Le Collectif anti-nuisances environnement (Cane), une association de France nature environnement (FNE 13), est à l’origine de cette initiative. Son président, Richard Hardoin, propose « depuis longtemps » de couvrir un tronçon de route à Marseille avec une canopée de panneaux photovoltaïques. Des projets pilotes de cet équipement aussi appelé « serpent solaire » sont à l’œuvre en Suisse, en Allemagne et en Australie. Et le concept séduit. Utiliser une route existante comme support technique, plutôt que de créer de nouveaux champs de panneaux, évite en effet de mettre en concurrence climat et vivant. Donc pas d’artificialisation des sols supplémentaire. L’ouvrage permettrait même de réduire les nuisances sonores et la pollution de l’air. L’installation disposerait tout de même de sections ouvertes pour ne pas empêcher l’accès des secours en hélicoptère.
En Belgique, le premier serpent solaire
Présenté pour la première fois aux États-Unis en juin 2010 par l’architecte suédois Mans Tham, le concept de serpent solaire – ou solar serpent – a rapidement trouvé des adeptes. En 2011, la Belgique inaugure un premier ouvrage opaque, chiffré à 18 millions d’euros, au-dessus d’une voie de TGV (3.300 MWh de puissance). Composé de 16.000 panneaux, le « tunnel du soleil » de 55.000 m² s’étend sur 3,5 kilomètres est génère assez d’électricité pour alimenter la gare d’Anvers et la signalisation sous le tunnel. Il est en revanche plutôt contesté sur le plan esthétique.
Tunnel du soleil (crédit : Infrabel)
FNE 13 a réalisé une étude benchmark, en s’appuyant sur les plans des pilotes étrangers, et suggère de couvrir quatre tronçons : Frais Vallon (L2), Le Canet (L2), Arenc (A55) et La Pomme (A50). Sébastien Barles s’est récemment saisi du dossier. Séduit par la démarche associative, il veut lui donner une toute autre envergure, en valorisant de plus longues portions autoroutières. Il identifie trois segments exploitables. Un tronçon de dix kilomètres situé entre Saint-Charles et Septèmes-les-Vallons (A7), un autre de onze kilomètres, entre le Parc du 26e centenaire et La Penne-sur-Huveaune (A50), et un dernier segment de cinq kilomètres sur la L2. Soit un terrain de jeu potentiel de 26 kilomètres.

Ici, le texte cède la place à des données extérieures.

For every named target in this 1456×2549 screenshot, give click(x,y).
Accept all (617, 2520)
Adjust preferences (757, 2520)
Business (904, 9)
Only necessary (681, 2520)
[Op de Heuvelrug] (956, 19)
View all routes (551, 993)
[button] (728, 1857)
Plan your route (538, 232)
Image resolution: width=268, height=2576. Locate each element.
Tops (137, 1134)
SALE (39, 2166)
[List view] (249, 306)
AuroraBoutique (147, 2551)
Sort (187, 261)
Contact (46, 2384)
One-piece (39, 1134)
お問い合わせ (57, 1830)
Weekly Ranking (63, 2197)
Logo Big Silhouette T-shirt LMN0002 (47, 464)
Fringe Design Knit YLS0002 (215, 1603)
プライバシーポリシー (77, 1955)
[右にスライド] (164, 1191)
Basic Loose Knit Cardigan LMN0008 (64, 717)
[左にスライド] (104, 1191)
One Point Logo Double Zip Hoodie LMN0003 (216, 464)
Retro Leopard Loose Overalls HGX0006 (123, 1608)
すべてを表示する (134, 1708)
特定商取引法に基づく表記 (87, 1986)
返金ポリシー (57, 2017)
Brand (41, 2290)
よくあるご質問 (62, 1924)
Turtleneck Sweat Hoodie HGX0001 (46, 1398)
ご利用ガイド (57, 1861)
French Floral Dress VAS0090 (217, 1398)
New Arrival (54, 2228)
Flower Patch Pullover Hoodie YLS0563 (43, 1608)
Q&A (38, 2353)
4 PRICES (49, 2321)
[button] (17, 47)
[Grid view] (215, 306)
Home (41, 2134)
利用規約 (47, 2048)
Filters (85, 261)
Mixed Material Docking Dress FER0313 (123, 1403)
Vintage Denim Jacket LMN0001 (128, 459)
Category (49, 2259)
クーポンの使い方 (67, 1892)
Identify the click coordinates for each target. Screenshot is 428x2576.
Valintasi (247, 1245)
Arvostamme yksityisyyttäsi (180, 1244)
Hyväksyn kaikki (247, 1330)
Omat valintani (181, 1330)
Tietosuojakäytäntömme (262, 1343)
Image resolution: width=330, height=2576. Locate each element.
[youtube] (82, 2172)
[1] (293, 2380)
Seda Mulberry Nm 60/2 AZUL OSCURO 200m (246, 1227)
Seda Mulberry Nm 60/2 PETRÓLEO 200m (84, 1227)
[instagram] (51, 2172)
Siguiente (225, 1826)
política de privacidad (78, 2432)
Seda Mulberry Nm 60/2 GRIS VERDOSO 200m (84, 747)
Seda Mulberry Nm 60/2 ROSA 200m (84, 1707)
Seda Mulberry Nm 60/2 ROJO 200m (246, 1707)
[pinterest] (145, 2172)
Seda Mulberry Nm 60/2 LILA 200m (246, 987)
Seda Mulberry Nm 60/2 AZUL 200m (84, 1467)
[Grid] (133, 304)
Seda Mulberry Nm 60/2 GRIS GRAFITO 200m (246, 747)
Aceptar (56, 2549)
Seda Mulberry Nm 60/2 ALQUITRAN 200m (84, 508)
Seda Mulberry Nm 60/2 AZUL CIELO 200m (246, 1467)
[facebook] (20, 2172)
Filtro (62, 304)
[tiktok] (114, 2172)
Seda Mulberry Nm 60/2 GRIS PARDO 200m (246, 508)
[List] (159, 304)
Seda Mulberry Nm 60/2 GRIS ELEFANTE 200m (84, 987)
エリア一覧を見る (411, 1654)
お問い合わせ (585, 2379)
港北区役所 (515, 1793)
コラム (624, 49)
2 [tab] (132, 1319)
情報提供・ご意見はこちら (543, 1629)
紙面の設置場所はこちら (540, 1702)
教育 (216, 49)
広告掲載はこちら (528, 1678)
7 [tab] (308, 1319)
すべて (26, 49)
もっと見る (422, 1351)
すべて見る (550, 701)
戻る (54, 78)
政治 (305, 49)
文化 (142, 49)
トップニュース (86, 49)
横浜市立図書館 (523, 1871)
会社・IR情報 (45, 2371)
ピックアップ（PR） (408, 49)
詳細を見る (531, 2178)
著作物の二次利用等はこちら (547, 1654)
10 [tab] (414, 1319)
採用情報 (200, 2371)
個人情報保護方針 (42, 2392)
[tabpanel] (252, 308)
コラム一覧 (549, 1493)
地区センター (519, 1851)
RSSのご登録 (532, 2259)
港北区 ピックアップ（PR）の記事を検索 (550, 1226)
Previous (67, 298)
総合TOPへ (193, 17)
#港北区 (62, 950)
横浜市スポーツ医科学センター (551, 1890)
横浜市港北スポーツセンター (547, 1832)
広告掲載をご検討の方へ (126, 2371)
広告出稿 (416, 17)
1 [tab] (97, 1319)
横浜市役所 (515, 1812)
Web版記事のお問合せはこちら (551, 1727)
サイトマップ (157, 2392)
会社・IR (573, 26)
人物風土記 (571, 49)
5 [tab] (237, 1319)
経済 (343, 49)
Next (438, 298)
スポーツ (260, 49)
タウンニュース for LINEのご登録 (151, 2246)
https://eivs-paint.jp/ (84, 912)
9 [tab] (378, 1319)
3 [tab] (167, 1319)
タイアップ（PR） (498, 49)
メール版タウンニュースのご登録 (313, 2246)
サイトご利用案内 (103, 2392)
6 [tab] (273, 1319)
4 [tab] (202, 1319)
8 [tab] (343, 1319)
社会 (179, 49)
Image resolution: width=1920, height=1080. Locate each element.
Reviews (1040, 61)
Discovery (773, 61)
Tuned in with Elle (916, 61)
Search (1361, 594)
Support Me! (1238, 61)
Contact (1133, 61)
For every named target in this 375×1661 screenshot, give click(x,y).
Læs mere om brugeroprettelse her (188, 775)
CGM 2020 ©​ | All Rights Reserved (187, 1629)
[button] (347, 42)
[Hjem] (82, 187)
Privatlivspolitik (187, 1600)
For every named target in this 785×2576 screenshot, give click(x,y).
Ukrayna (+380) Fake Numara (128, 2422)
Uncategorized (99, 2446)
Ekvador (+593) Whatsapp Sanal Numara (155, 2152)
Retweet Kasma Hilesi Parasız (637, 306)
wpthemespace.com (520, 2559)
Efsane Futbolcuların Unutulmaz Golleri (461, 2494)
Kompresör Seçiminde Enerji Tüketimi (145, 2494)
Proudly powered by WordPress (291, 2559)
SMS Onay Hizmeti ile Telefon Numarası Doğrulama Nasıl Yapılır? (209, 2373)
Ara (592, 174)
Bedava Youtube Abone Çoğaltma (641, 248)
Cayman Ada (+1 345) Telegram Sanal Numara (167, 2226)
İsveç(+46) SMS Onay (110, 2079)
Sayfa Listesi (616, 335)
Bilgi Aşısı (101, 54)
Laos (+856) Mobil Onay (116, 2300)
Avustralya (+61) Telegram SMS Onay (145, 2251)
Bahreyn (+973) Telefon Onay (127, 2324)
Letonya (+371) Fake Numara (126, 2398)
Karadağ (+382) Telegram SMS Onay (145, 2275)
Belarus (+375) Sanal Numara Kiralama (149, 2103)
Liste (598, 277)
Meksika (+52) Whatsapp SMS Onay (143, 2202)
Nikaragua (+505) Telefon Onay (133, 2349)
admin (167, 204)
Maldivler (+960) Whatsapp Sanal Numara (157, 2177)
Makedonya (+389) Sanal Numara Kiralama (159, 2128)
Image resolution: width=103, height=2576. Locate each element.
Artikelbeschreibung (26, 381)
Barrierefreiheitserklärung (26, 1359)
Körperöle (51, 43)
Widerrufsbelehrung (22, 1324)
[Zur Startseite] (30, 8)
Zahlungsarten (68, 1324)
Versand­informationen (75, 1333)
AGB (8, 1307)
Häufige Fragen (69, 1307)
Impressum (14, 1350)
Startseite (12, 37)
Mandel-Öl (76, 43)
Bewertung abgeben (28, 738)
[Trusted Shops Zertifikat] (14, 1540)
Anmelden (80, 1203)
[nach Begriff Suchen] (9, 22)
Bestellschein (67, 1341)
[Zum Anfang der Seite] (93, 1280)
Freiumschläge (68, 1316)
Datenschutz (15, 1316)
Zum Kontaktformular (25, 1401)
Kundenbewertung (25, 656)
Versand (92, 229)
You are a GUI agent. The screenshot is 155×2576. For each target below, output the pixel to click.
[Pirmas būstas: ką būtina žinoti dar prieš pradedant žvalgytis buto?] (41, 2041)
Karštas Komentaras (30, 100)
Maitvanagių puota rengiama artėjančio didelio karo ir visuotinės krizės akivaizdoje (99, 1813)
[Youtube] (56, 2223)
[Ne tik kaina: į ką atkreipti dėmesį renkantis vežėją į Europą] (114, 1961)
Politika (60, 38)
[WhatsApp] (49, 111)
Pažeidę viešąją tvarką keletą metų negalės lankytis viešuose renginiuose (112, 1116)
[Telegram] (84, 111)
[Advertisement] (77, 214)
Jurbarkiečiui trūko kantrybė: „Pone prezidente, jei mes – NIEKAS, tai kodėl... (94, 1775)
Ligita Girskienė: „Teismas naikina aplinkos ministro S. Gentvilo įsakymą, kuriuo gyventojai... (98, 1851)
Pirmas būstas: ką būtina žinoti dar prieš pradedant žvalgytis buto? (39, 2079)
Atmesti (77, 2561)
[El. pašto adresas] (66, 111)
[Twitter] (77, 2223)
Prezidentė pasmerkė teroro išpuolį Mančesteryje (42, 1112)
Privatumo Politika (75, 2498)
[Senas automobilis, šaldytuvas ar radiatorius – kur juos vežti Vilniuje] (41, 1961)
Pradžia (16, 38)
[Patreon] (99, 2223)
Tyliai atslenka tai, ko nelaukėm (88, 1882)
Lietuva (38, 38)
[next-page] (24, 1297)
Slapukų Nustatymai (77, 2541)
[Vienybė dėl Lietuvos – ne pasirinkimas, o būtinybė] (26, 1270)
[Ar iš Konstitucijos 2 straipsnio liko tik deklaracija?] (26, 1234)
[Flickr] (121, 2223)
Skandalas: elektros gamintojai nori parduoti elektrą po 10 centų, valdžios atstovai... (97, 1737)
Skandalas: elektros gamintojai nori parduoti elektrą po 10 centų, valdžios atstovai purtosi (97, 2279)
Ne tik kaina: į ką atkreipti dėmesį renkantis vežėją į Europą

Le processus peut être très rapide (…) ça peut être un projet monté sur quatre ans.
Sébastien Barles
La France a pour objectif de multiplier par dix sa puissance solaire installée d’ici à 2050. Le texte de loi en préparation vise notamment à accélérer le développement du parc photovoltaïque français. « On a vu dans l’avant-projet que les délaissés d’autoroutes vont pouvoir être utilisés, on veut saisir cette opportunité pour aller plus loin », explique Sébastien Barles. Il veut à la fois lever les freins légaux et débloquer des fonds, en invoquant la participation de Marseille au programme européen des “100 villes neutres pour le climat en 2030“. « L’idée c’est de mettre la Banque des territoires dans l’affaire (…) elle a les capitaux », soutient l’adjoint marseillais, qui mentionne également le Crédit coopératif. Il cherche encore d’autres leviers croisés publics et privés pour financer les études de faisabilité et l’installation d’un ouvrage pilote. Le député LFI Hendrik Davi (5e circonscription), et le sénateur EELV Guy Benarroche s’engagent à défendre le projet au Parlement.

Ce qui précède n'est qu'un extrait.